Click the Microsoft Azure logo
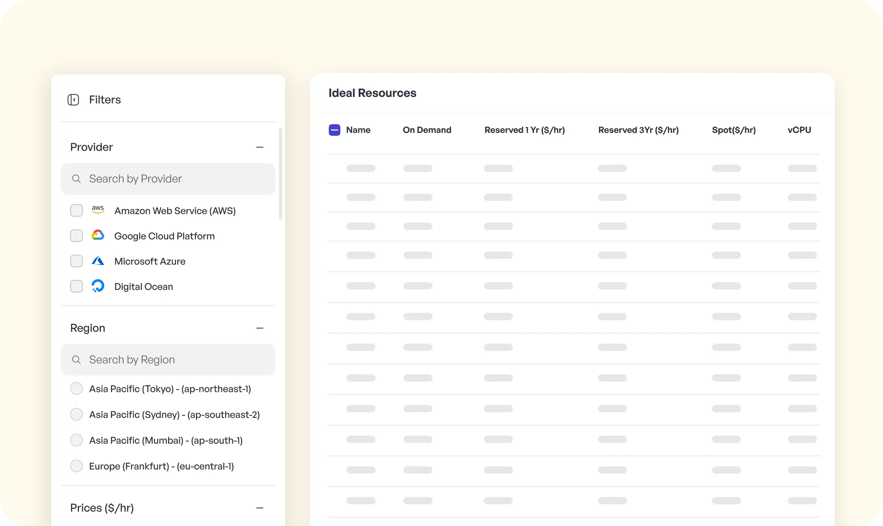98,261
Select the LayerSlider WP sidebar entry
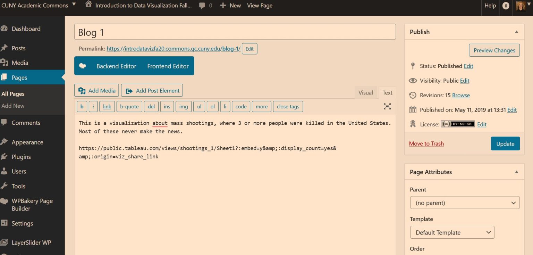 (x=32, y=242)
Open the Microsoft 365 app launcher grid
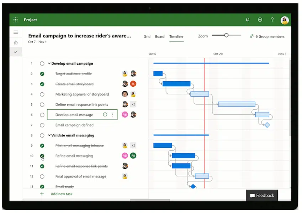 [x=15, y=20]
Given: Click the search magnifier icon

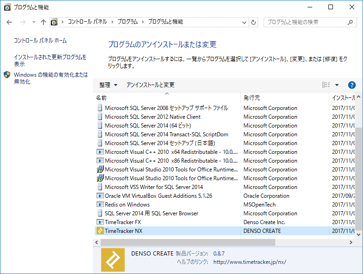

★ ★ ★ ★ ★ ★ ★

**À FAIRE**
Mettez à jour les entrées depuis la ligne contenant « Open the Microsoft 365 app launcher grid » jusqu'à la fin des entrées, bornes incluses, en remplaçant « grid » par « panel » sans rien modifier d'autre. Omettez les images dans votre réponse.

**RÉSULTAT DE L'EXERCICE**
Open the Microsoft 365 app launcher panel
 [x=15, y=20]
Given: Click the search magnifier icon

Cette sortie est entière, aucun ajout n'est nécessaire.